#### Dataset entries ####

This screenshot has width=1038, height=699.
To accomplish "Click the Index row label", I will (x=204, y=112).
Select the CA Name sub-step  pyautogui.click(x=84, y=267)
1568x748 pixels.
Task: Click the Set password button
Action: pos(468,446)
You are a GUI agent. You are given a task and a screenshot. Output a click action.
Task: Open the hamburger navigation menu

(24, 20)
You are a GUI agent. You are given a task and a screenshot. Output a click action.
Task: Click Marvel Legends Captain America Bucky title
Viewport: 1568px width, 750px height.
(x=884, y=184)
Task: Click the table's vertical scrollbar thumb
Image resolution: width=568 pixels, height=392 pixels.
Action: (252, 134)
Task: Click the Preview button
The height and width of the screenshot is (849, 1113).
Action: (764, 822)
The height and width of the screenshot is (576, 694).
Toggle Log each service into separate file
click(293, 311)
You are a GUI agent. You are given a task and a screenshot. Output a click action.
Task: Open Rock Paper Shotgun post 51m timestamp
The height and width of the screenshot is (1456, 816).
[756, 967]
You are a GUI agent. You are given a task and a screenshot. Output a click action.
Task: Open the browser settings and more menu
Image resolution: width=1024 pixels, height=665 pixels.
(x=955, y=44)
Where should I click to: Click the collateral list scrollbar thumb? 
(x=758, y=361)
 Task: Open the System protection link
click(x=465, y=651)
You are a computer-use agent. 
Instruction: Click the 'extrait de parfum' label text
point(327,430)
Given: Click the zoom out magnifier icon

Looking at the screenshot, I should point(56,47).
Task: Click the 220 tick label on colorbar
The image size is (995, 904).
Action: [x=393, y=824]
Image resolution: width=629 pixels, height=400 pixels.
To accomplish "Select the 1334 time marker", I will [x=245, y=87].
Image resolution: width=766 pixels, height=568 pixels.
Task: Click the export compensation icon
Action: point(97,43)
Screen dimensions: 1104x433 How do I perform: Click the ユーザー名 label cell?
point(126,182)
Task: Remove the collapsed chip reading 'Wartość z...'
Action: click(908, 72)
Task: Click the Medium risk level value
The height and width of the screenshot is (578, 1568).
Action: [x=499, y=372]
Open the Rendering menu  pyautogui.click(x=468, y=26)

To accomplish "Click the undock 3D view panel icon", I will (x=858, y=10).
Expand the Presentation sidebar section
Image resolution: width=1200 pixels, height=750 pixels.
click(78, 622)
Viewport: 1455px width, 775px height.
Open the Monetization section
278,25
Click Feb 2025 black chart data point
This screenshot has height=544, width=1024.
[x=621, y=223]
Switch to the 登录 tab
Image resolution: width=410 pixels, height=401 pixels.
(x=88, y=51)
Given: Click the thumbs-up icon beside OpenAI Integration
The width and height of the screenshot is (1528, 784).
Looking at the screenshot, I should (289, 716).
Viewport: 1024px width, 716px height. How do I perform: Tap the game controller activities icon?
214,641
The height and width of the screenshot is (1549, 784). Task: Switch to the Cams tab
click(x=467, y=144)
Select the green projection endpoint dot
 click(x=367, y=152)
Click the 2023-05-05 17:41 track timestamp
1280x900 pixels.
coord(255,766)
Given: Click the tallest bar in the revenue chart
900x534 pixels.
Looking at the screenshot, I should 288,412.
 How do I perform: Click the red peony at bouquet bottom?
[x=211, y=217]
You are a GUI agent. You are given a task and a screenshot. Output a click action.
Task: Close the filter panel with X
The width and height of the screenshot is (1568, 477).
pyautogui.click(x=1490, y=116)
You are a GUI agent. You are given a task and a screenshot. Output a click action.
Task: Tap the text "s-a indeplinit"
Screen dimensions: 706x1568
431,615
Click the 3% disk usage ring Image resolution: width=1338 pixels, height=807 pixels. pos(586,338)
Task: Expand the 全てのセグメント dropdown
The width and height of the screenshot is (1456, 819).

####

__Directions__:
Copy nothing except the lines from the one with "Task: Tap the" through the end of the records; keep each exactly as it appears, first and last included.

__Solution__:
Task: Tap the text "s-a indeplinit"
Screen dimensions: 706x1568
431,615
Click the 3% disk usage ring Image resolution: width=1338 pixels, height=807 pixels. pos(586,338)
Task: Expand the 全てのセグメント dropdown
The width and height of the screenshot is (1456, 819).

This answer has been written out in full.